Bei den Tieren ist die Cellulose mit Ausnahme von einigen Manteltieren
nicht zu finden. Das Makromolekül der Cellulose ist aus dem Zweifachzucker
Cellobiose aufgebaut. Ein Cellobiose-Molekül enthält zwei Grundeinheiten
der Glucose, die durch eine b-Verknüpfung
(siehe Grafik) miteinander verbunden sind. Cellulose-Polymere enthalten
bis zu 5000 Glucose-Einheiten. Die zwischen den Makromolekülen befindlichen
Wasserstoffbrückenbindungen verhindern eine spiralartige Drehung des
Moleküls. Im Gegensatz zur Stärke
ist das Makromolekül der Cellulose daher linear angeordnet.

Holz ist der wichtigste Rohstoff für
Papier. Er enthält einen Anteil von bis zu 50% an Cellulosefasern.
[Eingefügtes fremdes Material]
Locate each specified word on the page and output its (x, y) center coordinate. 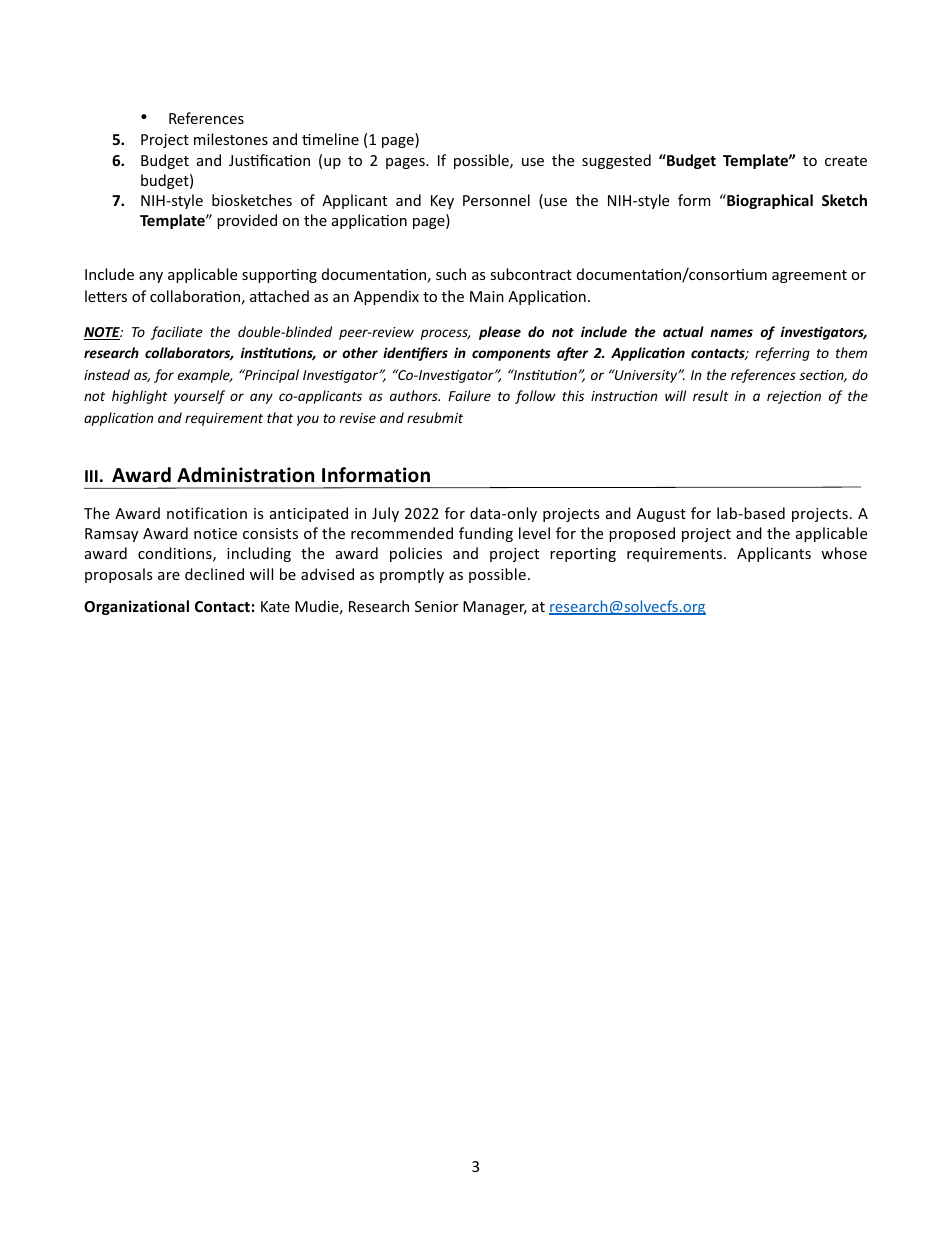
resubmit (435, 417)
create (846, 161)
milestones (231, 139)
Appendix (386, 297)
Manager (495, 608)
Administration (245, 475)
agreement (809, 276)
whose (844, 553)
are (169, 576)
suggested (616, 161)
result (711, 395)
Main (487, 296)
Die Fasern sind mit mit dem Aromat Lignin fest verbunden, wodurch eine
hohe Stabilität erreicht wird. Lignin ist ebenfalls ein natürliches
Polymer. Es macht im Holz einen Anteil von 25% aus, während die restlichen
Bestandteile aus aromatischen Ölen, Harzen und Hemicellulosen zusammengesetzt
sind. Holz ist ein wichtiger Rohstoff für Cellulose-Produkte (z.B.
Papier und Kunststoffe). Durch das Erhitzen unter Luftabschluss erhält
man in einer Verkokung Holzkohle, die zum Heizen verwendet werden kann.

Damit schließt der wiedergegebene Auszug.